2.2.6 Nomor pendaftaran pangan

Dalam rangka peredaran pangan, bagi pangan olahan yang wajib didaftarkan sesuai ketentuan peraturan perundang-undangan yang berlaku, baik yang diproduksi dalam negeri maupun yang dimasukkan ke dalam wilayah Indonesia, pada label pangan olahan yang bersangkutan harus dicantumkan nomor pendaftaran pangan (Peraturan Pemerintah Nomor 69 tahun 1999).

Nomor pendaftaran adalah tanda atau nomor yang diberikan oleh Badan POM RI yang merupakan persetujuan keamanan pangan berdasarkan penilaian

keamanan, mutu, dan gizi serta label pangan dalam rangka peredaran pangan (Badan POM, 2004).

2.2.7 Kode produksi pangan

Kode produksi adalah kode yang dapat memberikan sekurang-kurangnya penjelasan mengenai riwayat produksi yang bersangkutan (Badan POM, 2004). Suatu kode produksi pangan meliputi tanggal produksi dan angka atau huruf lain yang mencirikan batch produksi. Produk-produk yang wajib mencantumkan kode produksi adalah sebagai berikut susu, makanan atau minuman yang mengandung susu, makanan bayi, makanan kalengan yang komersial, dan daging beserta hasil olahannya (Siagian, 2002).

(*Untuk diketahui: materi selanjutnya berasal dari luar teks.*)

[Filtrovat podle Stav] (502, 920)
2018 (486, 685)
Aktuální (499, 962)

2.2.8 Cara penggunaan atau penyajian dan penyimpanan pangan

Suatu produk pangan akan dipengaruhi dengan cara penyimpanannya, karena akan mempengaruhi sifat dan mutu pada produk pangan tersebut. Cara penggunaan atau penyajian suatu produk pangan memiliki perhatian khusus karena harus mencantumkan cara penyiapan atau penggunaannya, begitu juga dengan cara penyimpanan produk pangan juga memiliki perhatian khusus sebelum digunakan karena harus sesuai dengan keadaan produk pangan tersebut, misalnya nugget harus disimpan pada tempat dingin atau beku (Badan POM, 2004).

2.2.9 Nilai gizi pangan

Nilai gizi yang dicantumkan pada label produk pangan yaitu nilai gizi makanan yang diperkaya, nilai gizi makanan diet, dan makanan lainnya yang ditentukan oleh Menteri Kesehatan yang mencakup dengan jumlah energi,

protein, lemak, karbohidrat, vitamin, dan mineral atau kadar komponen tertentu. Untuk makanan lain, pencantumannya sukarela (Siagian, 2002).

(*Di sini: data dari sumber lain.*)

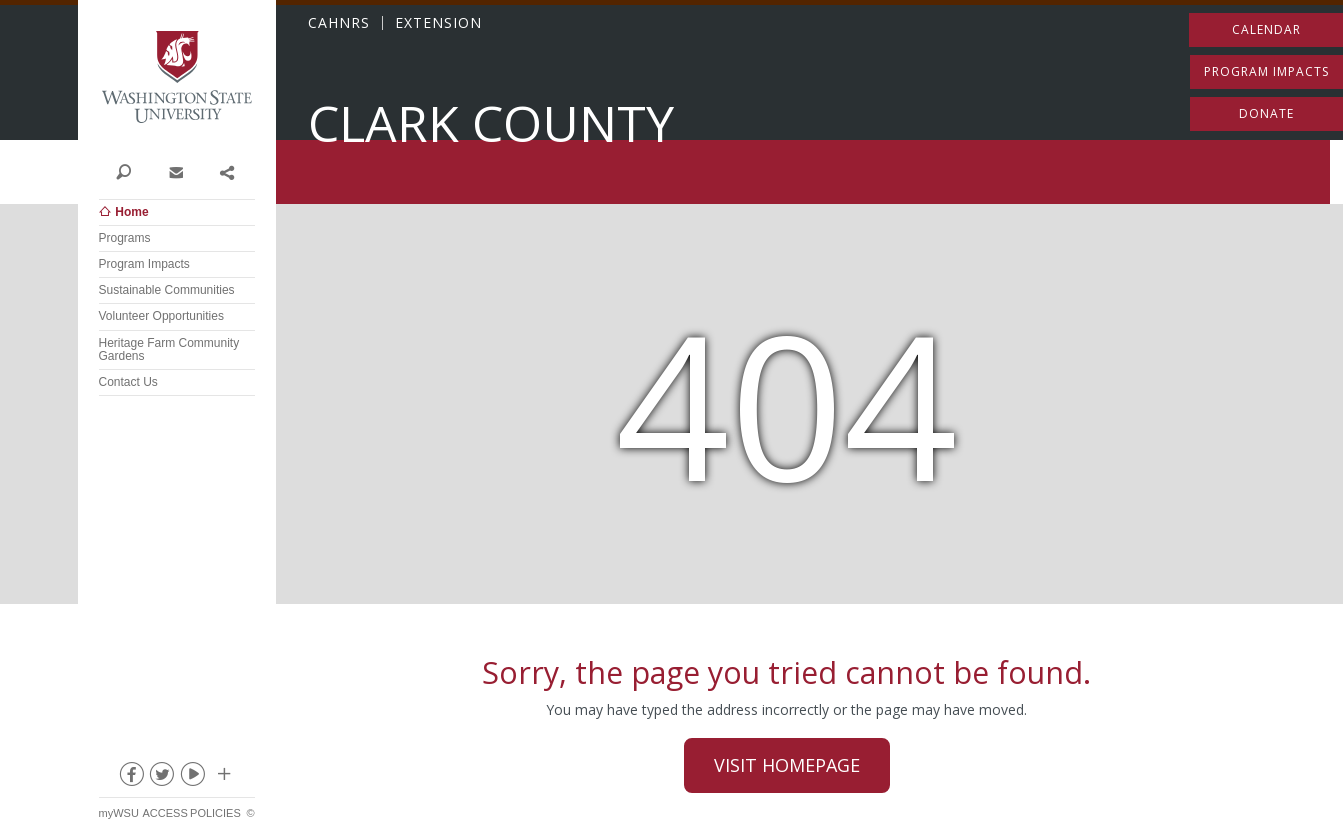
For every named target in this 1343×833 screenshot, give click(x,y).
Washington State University (177, 77)
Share (226, 171)
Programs (125, 238)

2.2.10 Tulisan atau pernyataan khusus pada pangan

Menurut Siagian (2002) mengatakan, tulisan atau pernyataan khusus dicantumkan untuk makanan yang berbahan tertentu yaitu pada produk sebagai berikut:

a. Susu kental manis (perhatian, tidak cocok untuk bayi).

b. Makanan yang mengandung bahan yang berasal dari hewan, misalnya babi

(mengandung babi).

c. Makanan bayi.

d. Pemanis buatan.

e. Makanan dengan iradiasi ( radura) dan logo iradiasi.

f. Makanan halal (tulisan bahasa Indonesia atau Arab).